Temperatures mid-month have been in the mid-20s with a few days above 30 degrees C. This week has brought smoke from the wildfires in the region. There was a brief respite from it yesterday afternoon and evening, but this morning we are back to hazy skies and the smell of smoke permeating everything. Two days ago, it spit rain for about 60 seconds. We have had little precipitation this summer (the norm in recent years, worryingly) and could dearly use a day or two of steady rain.
Earlier this month, we had a furry visitor who I am tempted to nickname, "Snackeroonie". We spotted her as she was munching on the kale plant in the strawberry bed. (Click to enlarge pictures.)
We tried gently shooing her away, but she stopped upon spotting something equally delicious (pepper plant leaves) on the other side of the strawberry bed.
What was left of the kale she enjoyed...!
Dahliettas
Dill and cabbage
Along the fence: tomatoes, potatoes, and a few asters.
A little volunteer sunflower and Early Charm asters.
Another little volunteer sunflower.
Pink Blush lavatera
The first pink zinnia in the garden to bloom.
The Gold Harvest cooking peas are drying down. An early variety!
Along the driveway.
Sweet Meat squash (C. maxima)
Dry bush beans, sunflowers, lavatera, and dwarf tomato plants in the back of the raised bed.

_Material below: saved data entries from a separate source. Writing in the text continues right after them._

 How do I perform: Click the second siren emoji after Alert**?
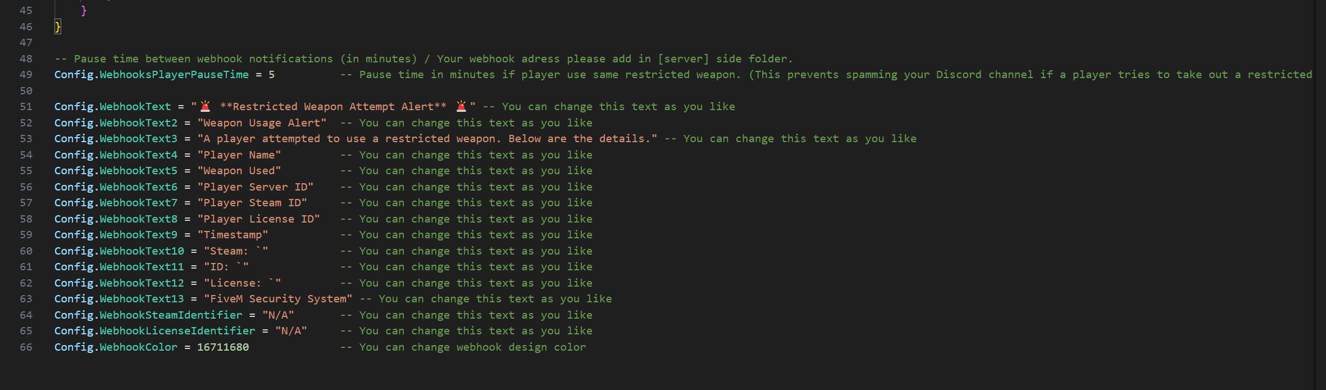[462, 106]
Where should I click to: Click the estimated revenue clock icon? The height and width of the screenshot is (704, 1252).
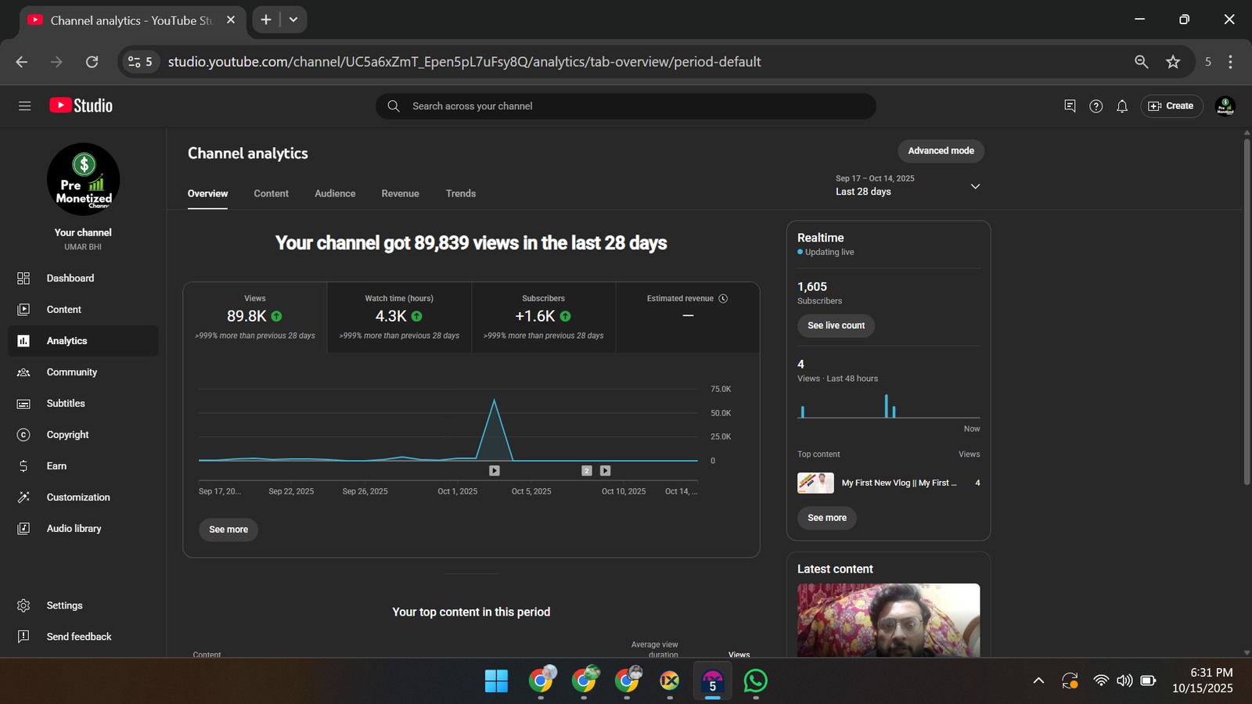[723, 299]
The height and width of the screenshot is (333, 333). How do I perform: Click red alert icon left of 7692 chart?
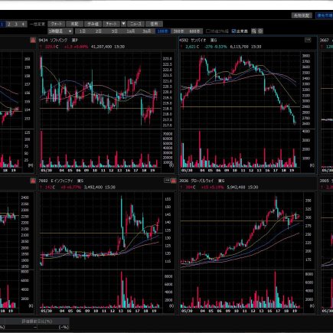pyautogui.click(x=33, y=181)
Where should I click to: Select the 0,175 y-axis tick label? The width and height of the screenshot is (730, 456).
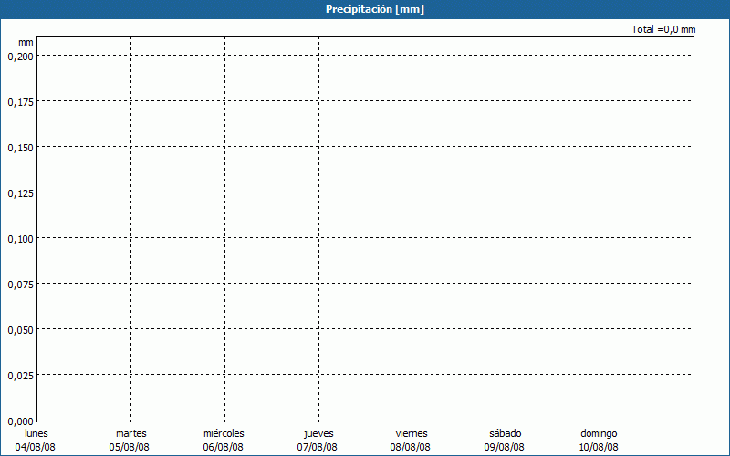coord(20,101)
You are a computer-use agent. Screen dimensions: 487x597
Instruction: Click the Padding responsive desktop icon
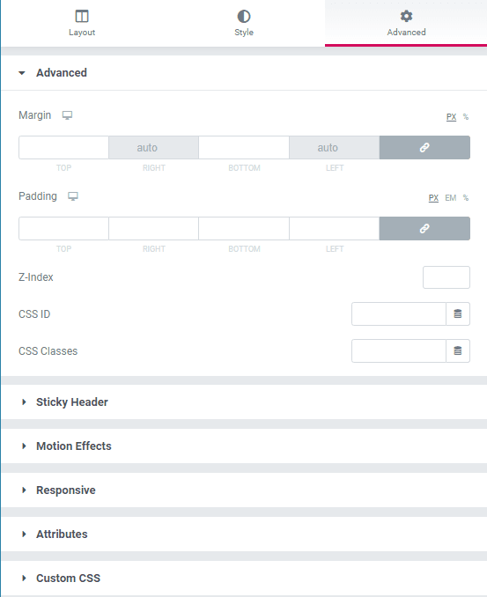click(x=73, y=196)
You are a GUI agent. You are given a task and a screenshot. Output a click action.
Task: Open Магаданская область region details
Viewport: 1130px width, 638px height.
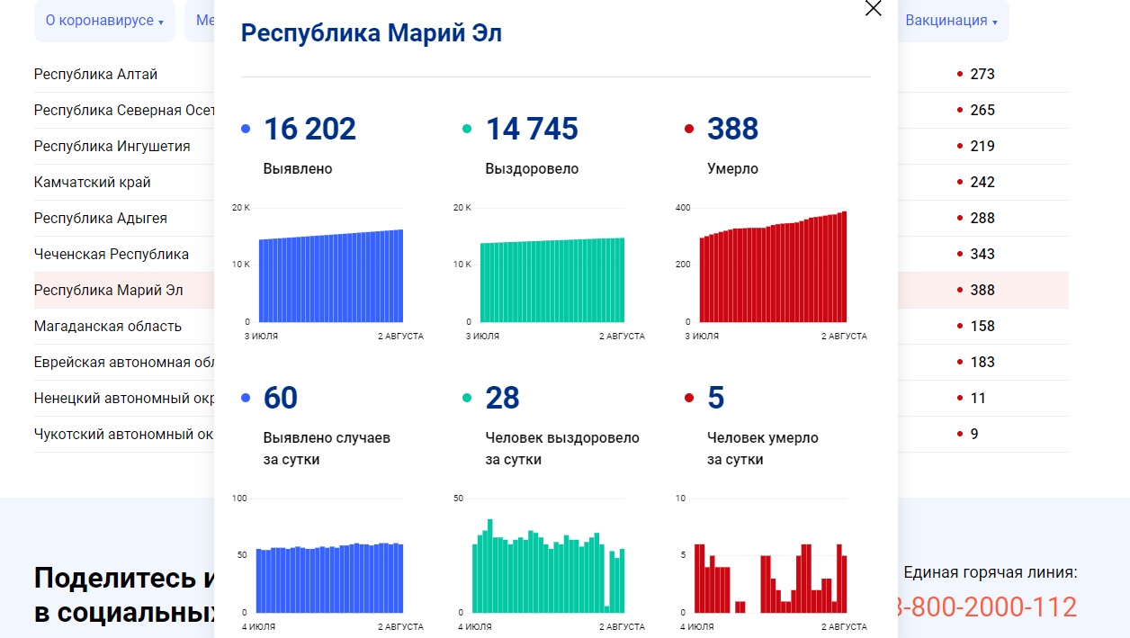(x=107, y=326)
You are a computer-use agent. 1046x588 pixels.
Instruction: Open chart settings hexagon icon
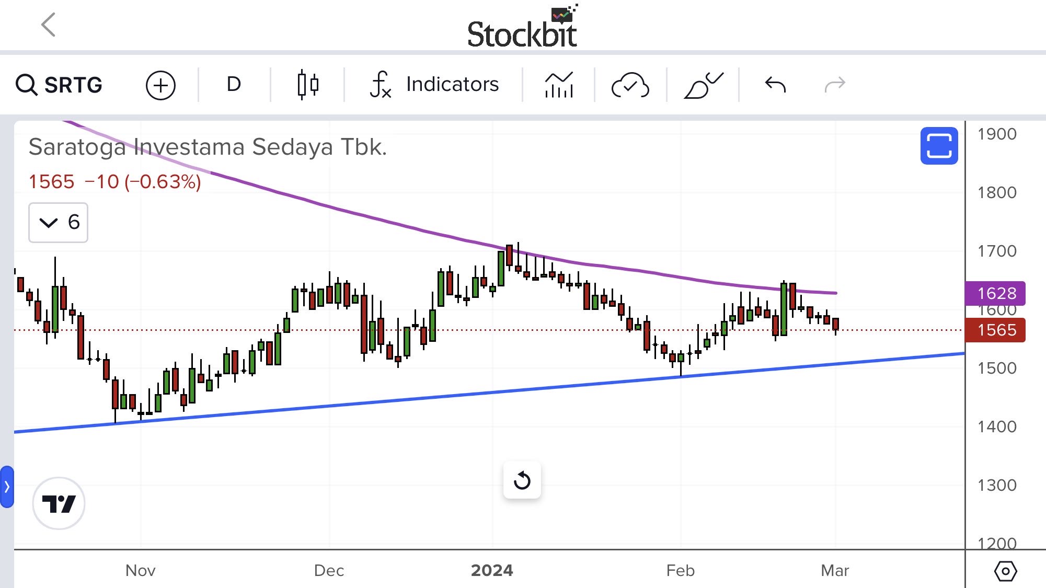(x=1005, y=571)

Coco Jaune de Chine dry bush beans (with short runners, apparently. The runners didn't appear the first two times, but maybe that was because this variety didn't do well those years).
Copenhagen Market cabbage (the ones that escaped the early-summer visits by deer).
The cucumber bed...
...with Dwarf Firebird Sweet tomato plants at the back.

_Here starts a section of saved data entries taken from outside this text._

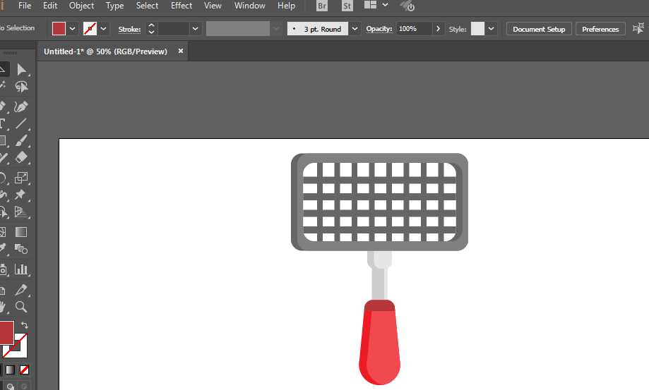The height and width of the screenshot is (390, 649).
Task: Click the red Fill swatch in toolbox
Action: (x=6, y=331)
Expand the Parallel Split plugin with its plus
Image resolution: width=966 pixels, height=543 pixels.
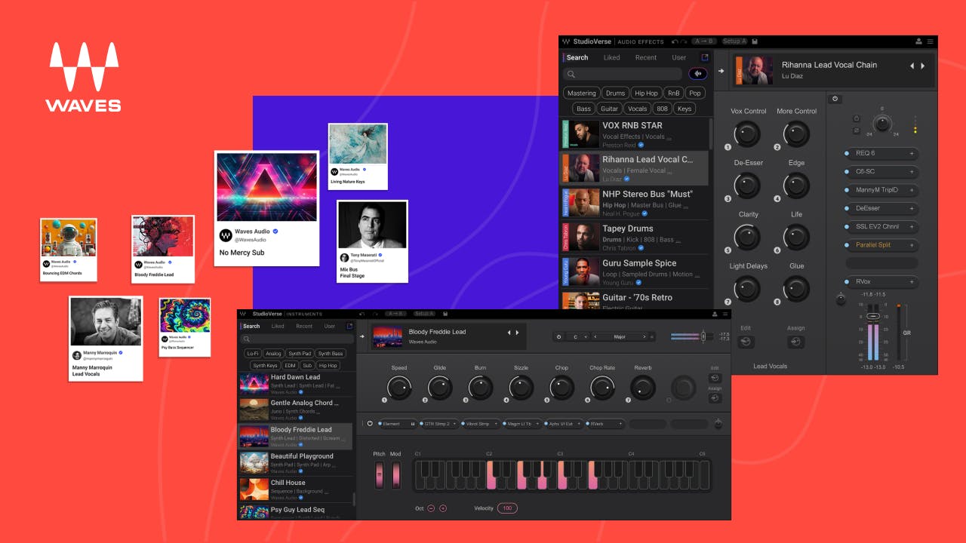click(912, 245)
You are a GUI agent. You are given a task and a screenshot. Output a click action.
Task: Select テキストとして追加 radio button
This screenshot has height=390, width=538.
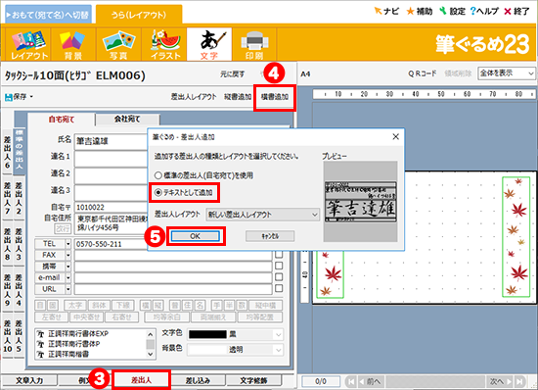click(x=157, y=193)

The first cucumber (Dragon's Egg).
Cucumber Curlicue
Little Firebirds nasturtium
Bon Bon calendula, Unwin's Mix dahlias (dahliettas), Yer Fasal dry bush beans, and a pepper plant.
Dahliettas and alyssum (the honey scent is divine!)
A fuzzy bee investigates the lavatera...
One of my loyal helpers.
The East garden and raised beds. A bit of everything: Green Arrow peas, tomatoes (Ropreco, Velmozha, Manitoba, and one Dwarf Audrey's Love), sunflowers, a North Georgia Candy Roaster plant, some volunteer potatoes, and the corner of the (recovering) raspberry patch.
The North garden, mostly obscured by sunflowers from this angle. All but two of the sunflowers were volunteers. Also in this garden: Gold Harvest dry cooking peas, Ireland Creek Annie dry bush beans, Provider snap beans, Roma II beans (very few, unfortunately), a smattering of Cosmos (Sensation Mix) and pink zinnias, zucchini, Green Beauty Snow Peas (on it's last legs but still producing the occasional pod), Copenhagen Market cabbage, and tomatoes (Mrs. Bot's Italian Giant, Japanese Black Trifele, and Striped German).
Oregano
Sunflowers - the bees love them!
Rozovyi Myod tomatoes
Reinhard's Chocolate Heart tomatoes.
White aster ('Early Charm')
Pink Bachelor Buttons
What an amazing blog post! What an amazing garden! Things are really doing well in spite of very little rain and also the many furry munchers who have visited you during the growing season : ) Great photos all. Well done.